Paper 2D+AS+MI+NS-TuM11
Surface Reactivity of MoS₂ by ambient pressure X-ray Photoelectron Spectroscopy

Tuesday, October 22, 2019, 11:20 am, Room A216

Molybdenum disulfide (MoS₂) has potential applications as a low-cost catalyst for the hydrogen evolution reaction (HER). Defect sites in MoS₂ have been demonstrated to have high catalytic activities, where edge sites and sulfur vacancies are the major active sites for HER. Intentionally inducing defects offers a simple way to enhance the reactivity of MoS₂ and other 2D materials. In this study, we have characterized the surface reactivity and the catalytic activities of bulk MoS₂ samples using ambient pressure X-ray photoelectron spectroscopy (APXPS). The pristine surface was exposed to 1 mbar of H₂O vapor for temperatures ranging from 300 to 573 K. APXPS Mo 3d, S 2p, and O 1s core levels do not show any significant changes under these reaction conditions due to the inert nature of the MoS₂ surface. To activate the MoS₂ basal plane to improve surface reactivity, we have formed well-controlled densities of defects using Ar⁺ sputtering. The defective surfaces were exposed to 1 mbar of H₂O vapor for temperatures ranging from 300 to 600 K. Changes in the APXPS Mo 3d, S 2p, and O 1s core levels indicate that the surface is much more reactive to H₂O, with the formation of Mo-O bonds. These results are consistent with the reduction in the H₂O gas phase which was measured by operando mass spectrometry. We have found that the reactivity strongly depends on the temperature and the size and density of defects.
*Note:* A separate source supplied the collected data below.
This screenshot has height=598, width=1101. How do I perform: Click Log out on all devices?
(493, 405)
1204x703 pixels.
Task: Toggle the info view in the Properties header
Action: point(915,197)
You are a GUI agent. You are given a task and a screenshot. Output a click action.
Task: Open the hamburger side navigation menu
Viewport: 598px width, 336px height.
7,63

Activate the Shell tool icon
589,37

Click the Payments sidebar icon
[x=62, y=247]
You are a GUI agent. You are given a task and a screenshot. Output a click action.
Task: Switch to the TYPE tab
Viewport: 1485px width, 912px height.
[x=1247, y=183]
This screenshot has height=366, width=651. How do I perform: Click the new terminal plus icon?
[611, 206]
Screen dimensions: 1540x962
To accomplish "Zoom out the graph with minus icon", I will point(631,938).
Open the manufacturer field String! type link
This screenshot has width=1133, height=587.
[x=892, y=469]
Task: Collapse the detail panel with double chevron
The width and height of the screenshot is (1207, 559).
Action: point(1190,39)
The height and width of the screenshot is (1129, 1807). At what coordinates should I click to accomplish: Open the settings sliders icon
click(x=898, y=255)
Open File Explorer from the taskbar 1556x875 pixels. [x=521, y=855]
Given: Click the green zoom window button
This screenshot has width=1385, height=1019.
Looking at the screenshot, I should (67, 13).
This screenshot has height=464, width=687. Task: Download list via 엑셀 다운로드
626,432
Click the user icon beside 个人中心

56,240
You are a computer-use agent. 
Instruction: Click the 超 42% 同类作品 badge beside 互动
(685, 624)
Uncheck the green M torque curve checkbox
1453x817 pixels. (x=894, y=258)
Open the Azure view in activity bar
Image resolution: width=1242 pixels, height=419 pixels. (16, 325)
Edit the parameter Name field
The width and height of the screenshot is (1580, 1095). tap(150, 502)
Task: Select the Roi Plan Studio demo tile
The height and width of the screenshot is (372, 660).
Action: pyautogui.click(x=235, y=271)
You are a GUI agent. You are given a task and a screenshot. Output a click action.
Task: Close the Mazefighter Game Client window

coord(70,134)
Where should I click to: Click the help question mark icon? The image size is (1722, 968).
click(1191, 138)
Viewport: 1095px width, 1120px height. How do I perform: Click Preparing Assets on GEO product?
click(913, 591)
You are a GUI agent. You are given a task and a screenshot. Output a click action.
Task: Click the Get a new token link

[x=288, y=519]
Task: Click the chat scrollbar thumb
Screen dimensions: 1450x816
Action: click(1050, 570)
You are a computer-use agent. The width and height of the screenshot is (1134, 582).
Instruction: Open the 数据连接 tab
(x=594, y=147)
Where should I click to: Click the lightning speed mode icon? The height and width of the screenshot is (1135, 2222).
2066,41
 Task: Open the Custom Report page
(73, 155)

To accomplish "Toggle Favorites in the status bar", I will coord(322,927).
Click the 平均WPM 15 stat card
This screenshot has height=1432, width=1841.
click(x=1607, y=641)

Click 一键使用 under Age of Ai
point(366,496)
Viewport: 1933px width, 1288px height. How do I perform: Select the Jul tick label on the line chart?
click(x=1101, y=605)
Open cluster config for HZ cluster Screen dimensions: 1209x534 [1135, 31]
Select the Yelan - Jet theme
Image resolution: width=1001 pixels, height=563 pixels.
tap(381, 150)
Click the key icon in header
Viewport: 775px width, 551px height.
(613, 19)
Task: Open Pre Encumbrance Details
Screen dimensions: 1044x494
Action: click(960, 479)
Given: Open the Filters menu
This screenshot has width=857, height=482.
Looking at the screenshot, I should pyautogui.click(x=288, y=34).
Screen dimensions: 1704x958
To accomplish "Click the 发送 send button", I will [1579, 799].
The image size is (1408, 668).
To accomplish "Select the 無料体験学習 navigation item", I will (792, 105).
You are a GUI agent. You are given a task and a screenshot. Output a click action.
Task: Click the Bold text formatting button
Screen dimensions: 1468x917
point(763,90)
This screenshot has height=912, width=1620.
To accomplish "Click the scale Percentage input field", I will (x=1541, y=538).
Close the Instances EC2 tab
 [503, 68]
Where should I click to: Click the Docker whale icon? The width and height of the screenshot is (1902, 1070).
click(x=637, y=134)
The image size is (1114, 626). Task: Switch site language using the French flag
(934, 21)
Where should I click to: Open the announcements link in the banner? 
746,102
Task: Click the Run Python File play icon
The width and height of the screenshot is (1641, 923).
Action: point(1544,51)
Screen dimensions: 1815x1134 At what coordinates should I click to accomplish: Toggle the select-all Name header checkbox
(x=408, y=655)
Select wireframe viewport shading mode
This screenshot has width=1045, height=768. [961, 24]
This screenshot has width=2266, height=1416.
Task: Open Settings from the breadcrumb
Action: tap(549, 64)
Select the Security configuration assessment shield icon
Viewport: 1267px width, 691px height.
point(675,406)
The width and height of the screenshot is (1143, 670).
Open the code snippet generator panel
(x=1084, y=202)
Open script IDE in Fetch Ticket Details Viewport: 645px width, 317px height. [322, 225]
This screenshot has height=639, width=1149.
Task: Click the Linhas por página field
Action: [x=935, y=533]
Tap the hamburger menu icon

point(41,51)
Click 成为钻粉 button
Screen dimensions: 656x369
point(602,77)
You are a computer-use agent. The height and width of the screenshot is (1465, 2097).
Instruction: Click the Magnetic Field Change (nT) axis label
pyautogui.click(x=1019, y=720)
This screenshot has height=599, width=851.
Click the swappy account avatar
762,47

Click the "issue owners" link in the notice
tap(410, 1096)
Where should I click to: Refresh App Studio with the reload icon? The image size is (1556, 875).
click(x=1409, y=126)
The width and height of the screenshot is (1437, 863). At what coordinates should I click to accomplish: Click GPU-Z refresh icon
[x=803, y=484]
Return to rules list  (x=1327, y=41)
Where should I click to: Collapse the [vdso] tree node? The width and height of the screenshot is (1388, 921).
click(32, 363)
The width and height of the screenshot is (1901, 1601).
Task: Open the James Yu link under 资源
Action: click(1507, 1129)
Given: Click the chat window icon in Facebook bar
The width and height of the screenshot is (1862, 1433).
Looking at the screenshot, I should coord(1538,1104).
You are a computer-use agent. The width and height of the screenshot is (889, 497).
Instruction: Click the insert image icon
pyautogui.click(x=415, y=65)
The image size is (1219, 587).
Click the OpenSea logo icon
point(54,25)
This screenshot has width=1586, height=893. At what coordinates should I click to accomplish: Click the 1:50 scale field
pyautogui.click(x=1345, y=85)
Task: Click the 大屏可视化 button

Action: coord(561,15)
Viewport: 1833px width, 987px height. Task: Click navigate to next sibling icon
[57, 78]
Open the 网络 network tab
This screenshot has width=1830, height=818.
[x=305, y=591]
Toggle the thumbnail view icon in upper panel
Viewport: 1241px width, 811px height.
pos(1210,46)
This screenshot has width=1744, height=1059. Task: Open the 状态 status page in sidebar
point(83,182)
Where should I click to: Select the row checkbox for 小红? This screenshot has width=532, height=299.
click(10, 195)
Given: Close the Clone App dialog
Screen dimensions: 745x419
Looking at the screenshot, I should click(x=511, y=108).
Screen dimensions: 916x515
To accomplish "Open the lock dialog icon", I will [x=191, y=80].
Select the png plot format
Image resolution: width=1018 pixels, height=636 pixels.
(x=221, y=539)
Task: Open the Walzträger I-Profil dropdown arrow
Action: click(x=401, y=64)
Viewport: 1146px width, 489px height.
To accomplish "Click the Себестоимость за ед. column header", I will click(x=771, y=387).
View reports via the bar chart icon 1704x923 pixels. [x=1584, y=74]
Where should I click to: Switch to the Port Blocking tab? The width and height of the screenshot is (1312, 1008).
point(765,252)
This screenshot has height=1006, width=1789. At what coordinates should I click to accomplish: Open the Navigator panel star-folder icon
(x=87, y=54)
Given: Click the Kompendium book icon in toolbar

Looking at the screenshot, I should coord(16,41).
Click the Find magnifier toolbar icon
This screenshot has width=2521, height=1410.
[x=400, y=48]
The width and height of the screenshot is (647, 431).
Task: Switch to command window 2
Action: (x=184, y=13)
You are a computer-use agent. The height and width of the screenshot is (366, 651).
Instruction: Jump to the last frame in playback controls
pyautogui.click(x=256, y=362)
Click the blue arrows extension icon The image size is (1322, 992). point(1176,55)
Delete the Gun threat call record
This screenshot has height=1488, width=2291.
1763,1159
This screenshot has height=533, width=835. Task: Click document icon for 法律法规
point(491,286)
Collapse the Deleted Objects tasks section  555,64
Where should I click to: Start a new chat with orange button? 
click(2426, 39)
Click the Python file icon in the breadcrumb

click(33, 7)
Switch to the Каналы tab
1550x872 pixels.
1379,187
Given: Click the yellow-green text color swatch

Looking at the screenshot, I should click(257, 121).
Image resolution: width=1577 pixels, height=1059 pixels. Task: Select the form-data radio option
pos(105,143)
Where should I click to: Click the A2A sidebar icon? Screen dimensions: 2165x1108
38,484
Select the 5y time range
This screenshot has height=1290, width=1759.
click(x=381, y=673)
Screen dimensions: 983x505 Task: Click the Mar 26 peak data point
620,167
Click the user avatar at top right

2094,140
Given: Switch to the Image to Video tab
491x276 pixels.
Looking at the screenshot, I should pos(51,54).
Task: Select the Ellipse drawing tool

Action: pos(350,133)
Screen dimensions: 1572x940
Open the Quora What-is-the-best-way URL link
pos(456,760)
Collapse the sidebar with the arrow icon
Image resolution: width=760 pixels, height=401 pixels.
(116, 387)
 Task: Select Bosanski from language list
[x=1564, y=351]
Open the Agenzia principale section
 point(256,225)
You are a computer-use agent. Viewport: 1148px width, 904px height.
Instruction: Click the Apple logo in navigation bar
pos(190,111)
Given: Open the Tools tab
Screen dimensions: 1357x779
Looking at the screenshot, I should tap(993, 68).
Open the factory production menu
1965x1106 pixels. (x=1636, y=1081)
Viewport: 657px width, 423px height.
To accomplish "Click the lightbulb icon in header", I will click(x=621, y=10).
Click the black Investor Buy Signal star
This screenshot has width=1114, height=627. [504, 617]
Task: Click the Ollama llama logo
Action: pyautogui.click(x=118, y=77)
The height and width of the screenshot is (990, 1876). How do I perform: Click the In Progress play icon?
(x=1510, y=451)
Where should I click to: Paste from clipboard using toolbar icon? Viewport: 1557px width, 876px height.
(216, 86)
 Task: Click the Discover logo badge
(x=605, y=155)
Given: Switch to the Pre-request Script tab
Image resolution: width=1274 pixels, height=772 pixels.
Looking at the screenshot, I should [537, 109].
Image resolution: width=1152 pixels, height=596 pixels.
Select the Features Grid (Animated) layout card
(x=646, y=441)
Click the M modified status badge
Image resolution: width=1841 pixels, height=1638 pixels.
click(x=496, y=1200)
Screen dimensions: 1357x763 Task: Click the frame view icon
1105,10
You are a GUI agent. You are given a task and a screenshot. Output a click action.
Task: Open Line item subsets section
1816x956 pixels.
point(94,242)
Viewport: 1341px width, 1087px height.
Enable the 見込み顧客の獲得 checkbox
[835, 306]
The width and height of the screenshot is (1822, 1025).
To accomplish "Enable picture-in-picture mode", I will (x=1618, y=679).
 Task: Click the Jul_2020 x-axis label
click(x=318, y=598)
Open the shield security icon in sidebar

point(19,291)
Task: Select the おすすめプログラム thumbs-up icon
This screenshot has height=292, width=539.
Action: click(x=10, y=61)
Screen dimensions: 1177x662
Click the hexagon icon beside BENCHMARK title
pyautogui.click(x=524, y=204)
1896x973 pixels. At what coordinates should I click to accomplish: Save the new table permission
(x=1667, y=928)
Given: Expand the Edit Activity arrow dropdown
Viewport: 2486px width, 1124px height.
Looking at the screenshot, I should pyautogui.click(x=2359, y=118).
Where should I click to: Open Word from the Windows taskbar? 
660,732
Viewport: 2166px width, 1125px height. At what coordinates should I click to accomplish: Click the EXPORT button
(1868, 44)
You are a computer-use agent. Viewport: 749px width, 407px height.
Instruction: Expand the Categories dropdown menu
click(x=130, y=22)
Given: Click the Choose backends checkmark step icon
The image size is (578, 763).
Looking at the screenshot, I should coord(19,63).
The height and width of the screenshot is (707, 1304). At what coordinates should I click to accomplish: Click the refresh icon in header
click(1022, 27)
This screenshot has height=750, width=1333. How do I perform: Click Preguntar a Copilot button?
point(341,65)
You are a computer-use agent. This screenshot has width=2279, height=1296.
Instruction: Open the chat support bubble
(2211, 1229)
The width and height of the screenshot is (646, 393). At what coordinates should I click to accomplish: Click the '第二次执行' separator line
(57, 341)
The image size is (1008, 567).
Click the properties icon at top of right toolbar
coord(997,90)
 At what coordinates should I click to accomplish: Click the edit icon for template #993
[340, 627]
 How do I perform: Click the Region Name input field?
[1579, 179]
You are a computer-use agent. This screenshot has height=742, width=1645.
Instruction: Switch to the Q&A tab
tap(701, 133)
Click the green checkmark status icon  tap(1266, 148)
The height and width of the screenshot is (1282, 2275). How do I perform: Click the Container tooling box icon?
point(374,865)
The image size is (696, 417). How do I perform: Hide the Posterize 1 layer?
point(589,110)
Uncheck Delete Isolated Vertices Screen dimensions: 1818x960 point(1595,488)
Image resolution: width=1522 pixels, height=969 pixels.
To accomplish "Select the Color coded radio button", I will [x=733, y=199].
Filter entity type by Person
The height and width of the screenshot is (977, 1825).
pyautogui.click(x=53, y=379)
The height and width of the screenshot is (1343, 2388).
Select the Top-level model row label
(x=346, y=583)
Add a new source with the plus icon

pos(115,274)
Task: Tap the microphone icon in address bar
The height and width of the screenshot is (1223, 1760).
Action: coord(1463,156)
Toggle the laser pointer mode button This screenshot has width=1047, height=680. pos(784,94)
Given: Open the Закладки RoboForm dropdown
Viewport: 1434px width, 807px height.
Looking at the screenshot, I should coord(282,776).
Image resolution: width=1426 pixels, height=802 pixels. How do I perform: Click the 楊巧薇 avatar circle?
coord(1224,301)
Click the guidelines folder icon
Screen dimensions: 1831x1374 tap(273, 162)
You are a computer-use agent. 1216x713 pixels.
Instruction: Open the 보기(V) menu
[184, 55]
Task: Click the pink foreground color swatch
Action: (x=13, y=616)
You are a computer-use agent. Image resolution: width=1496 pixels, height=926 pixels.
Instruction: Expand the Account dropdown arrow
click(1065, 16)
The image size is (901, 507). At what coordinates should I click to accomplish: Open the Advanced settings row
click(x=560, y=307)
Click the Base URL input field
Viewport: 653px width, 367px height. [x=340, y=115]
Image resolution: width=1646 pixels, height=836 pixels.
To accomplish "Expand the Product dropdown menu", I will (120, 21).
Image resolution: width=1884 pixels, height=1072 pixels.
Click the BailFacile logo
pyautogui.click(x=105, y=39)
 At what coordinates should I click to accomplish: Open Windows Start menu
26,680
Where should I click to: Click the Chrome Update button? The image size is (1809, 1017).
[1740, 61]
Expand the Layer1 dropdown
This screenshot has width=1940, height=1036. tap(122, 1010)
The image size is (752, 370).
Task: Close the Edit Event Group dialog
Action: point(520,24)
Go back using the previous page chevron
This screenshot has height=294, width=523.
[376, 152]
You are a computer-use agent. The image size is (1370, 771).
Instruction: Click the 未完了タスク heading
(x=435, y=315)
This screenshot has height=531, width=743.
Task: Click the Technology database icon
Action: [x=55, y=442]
Following this first report of APXPS on MoS₂ acquired at more realistic pressure, we will also report the HER activity and X-ray absorption spectroscopy (XAS) on the pristine surface and compare it with defective surfaces. Our findings demonstrate that the reactivity and the catalytic activity of MoS₂ are significantly improved through the formation of defects.